Это грандиозное зрелище. Узкая дорожка безукоризненно чистого пространства, с обеих сторон сжатого синими, почти черными утесами грозовых облаков. И высоко-высоко, далеко-далеко в бесконечности — в ладонь величиной лоскуток до невозможности голубенького неба. Того неба, которое бывает только в детстве да в сказках и о котором они уже начали забывать.
— Гоп-ля, — говорит второй пилот.
Командир гмыкает. Авиагоризонт, вариометр, указатель скорости, высотомер, указатель скольжения, тангажа… Обороты двигателей, расход горючего, температура масла и выходных газов… Норма. Самолет в дырках, но послушен рулям, крылья на месте, двигатели работают, ничто не горит и ничем не грозит. Можно представить: серебристая искра, зависшая между стенами ущелья, в тишине и беззаботности. Мошка, наперекор всему восставшему против нее миру вырвавшаяся из хаоса в целесообразное и упорядоченное пространство и наслаждающаяся снизошедшим на нее благостным покоем.

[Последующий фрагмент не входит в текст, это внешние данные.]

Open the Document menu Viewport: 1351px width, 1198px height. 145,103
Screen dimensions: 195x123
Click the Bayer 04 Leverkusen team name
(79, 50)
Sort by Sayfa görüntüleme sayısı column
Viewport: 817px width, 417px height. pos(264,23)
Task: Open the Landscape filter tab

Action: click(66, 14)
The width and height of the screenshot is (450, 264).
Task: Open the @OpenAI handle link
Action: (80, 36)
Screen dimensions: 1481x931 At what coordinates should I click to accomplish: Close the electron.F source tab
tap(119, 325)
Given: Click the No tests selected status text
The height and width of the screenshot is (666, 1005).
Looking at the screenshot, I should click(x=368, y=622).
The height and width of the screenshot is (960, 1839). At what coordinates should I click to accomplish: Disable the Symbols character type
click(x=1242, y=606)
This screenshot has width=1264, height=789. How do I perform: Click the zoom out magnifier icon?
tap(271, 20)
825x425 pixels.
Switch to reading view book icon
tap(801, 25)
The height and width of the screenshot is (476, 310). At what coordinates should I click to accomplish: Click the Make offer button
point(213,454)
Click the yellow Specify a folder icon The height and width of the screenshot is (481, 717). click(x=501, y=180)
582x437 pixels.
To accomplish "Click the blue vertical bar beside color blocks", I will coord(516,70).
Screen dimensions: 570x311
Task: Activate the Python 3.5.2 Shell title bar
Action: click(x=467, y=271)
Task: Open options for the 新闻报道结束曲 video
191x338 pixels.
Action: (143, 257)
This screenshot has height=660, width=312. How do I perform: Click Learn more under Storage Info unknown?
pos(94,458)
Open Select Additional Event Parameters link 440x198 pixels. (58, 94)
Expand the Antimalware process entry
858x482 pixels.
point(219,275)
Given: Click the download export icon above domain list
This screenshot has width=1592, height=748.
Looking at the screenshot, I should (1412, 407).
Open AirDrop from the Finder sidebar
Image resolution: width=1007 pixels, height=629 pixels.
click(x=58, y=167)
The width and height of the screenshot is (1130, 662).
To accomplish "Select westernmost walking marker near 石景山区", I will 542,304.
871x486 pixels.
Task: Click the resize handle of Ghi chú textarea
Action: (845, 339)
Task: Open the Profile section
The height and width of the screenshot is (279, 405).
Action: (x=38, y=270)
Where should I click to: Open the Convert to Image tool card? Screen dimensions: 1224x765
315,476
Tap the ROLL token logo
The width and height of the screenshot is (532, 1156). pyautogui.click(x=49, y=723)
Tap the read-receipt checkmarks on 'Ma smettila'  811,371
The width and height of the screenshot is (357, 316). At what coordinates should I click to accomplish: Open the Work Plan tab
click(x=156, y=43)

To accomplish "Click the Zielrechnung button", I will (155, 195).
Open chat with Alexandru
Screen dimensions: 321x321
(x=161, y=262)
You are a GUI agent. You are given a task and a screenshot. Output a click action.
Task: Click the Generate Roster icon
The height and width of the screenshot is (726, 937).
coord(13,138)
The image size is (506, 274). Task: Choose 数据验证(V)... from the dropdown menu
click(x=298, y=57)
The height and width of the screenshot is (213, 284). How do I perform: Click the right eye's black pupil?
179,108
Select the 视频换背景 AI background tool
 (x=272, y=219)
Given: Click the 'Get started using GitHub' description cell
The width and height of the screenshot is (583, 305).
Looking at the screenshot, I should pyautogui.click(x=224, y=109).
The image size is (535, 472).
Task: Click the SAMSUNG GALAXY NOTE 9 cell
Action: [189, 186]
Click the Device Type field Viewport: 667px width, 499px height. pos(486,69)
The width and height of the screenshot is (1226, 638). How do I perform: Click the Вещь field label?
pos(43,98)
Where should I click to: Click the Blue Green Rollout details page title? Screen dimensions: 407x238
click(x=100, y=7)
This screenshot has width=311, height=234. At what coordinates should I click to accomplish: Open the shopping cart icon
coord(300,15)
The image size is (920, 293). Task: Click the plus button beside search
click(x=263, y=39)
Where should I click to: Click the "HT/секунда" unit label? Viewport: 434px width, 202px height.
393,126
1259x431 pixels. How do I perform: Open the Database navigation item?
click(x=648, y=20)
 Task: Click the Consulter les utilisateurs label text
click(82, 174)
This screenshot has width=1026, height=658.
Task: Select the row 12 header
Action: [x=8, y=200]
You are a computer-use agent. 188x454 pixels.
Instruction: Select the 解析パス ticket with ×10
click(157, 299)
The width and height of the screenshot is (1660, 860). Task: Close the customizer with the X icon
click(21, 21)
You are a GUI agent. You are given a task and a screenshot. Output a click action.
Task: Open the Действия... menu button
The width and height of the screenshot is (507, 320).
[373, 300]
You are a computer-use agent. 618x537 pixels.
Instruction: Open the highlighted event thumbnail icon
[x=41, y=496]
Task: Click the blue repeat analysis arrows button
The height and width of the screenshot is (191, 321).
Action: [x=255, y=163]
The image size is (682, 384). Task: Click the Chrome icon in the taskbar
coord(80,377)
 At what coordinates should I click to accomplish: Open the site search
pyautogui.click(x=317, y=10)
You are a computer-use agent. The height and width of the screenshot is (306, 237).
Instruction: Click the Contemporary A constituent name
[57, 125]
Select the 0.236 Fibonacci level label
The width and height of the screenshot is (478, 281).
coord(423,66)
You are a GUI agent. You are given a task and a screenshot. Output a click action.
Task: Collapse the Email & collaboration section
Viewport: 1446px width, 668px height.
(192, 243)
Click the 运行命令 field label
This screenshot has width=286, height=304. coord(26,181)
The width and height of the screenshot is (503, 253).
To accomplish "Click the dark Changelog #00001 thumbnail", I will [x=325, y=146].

— Могу пройтись в джиге, — скромно предлагает Гена.
— Бери управление. Занимай девятьсот метров.
— Беру управление. Занимаю девятьсот.
Хоть девяносто. Хоть девять тысяч. Займу. Эка нам. У тебя вполне сносный голос, командир.
— Ползи по коридору. Скорость двести девяносто. Вертикальная пять.